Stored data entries
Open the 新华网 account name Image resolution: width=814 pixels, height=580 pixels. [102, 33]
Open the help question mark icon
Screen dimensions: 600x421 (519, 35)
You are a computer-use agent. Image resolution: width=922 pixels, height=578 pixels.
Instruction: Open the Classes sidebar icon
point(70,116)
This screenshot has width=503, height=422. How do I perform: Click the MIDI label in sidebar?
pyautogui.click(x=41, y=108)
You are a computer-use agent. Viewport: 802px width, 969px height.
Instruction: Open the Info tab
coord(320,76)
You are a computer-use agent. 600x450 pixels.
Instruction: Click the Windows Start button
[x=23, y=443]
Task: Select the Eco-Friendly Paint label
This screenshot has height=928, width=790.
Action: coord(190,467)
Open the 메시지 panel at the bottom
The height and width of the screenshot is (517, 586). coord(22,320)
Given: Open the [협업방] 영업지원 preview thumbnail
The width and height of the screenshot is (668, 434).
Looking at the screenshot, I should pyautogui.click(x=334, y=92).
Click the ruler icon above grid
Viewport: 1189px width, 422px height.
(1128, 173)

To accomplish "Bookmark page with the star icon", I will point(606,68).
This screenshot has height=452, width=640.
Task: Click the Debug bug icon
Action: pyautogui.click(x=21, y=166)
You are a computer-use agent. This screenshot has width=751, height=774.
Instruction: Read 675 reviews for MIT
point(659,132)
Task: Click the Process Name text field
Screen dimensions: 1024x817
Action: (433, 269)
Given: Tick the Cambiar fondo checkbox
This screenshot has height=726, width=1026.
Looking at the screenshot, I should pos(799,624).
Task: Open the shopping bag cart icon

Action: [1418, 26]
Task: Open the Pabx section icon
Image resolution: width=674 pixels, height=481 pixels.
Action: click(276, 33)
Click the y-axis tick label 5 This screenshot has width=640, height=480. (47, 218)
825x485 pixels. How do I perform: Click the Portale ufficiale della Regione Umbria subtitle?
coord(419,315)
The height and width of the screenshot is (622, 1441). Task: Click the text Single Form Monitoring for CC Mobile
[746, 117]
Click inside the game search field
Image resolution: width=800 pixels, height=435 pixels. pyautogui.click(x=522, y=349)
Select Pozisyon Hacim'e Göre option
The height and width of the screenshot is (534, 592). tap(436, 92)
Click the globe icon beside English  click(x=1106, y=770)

What you are asked to do: Repeat the lines above exactly.

Result of the exercise:
Open the 新华网 account name Image resolution: width=814 pixels, height=580 pixels. [102, 33]
Open the help question mark icon
Screen dimensions: 600x421 (519, 35)
You are a computer-use agent. Image resolution: width=922 pixels, height=578 pixels.
Instruction: Open the Classes sidebar icon
point(70,116)
This screenshot has width=503, height=422. How do I perform: Click the MIDI label in sidebar?
pyautogui.click(x=41, y=108)
You are a computer-use agent. Viewport: 802px width, 969px height.
Instruction: Open the Info tab
coord(320,76)
You are a computer-use agent. 600x450 pixels.
Instruction: Click the Windows Start button
[x=23, y=443]
Task: Select the Eco-Friendly Paint label
This screenshot has height=928, width=790.
Action: coord(190,467)
Open the 메시지 panel at the bottom
The height and width of the screenshot is (517, 586). coord(22,320)
Given: Open the [협업방] 영업지원 preview thumbnail
The width and height of the screenshot is (668, 434).
Looking at the screenshot, I should pyautogui.click(x=334, y=92).
Click the ruler icon above grid
Viewport: 1189px width, 422px height.
(1128, 173)

To accomplish "Bookmark page with the star icon", I will point(606,68).
This screenshot has height=452, width=640.
Task: Click the Debug bug icon
Action: pyautogui.click(x=21, y=166)
You are a computer-use agent. This screenshot has width=751, height=774.
Instruction: Read 675 reviews for MIT
point(659,132)
Task: Click the Process Name text field
Screen dimensions: 1024x817
Action: (433, 269)
Given: Tick the Cambiar fondo checkbox
This screenshot has height=726, width=1026.
Looking at the screenshot, I should pos(799,624).
Task: Open the shopping bag cart icon

Action: [1418, 26]
Task: Open the Pabx section icon
Image resolution: width=674 pixels, height=481 pixels.
Action: click(276, 33)
Click the y-axis tick label 5 This screenshot has width=640, height=480. (47, 218)
825x485 pixels. How do I perform: Click the Portale ufficiale della Regione Umbria subtitle?
coord(419,315)
The height and width of the screenshot is (622, 1441). Task: Click the text Single Form Monitoring for CC Mobile
[746, 117]
Click inside the game search field
Image resolution: width=800 pixels, height=435 pixels. pyautogui.click(x=522, y=349)
Select Pozisyon Hacim'e Göre option
The height and width of the screenshot is (534, 592). tap(436, 92)
Click the globe icon beside English  click(x=1106, y=770)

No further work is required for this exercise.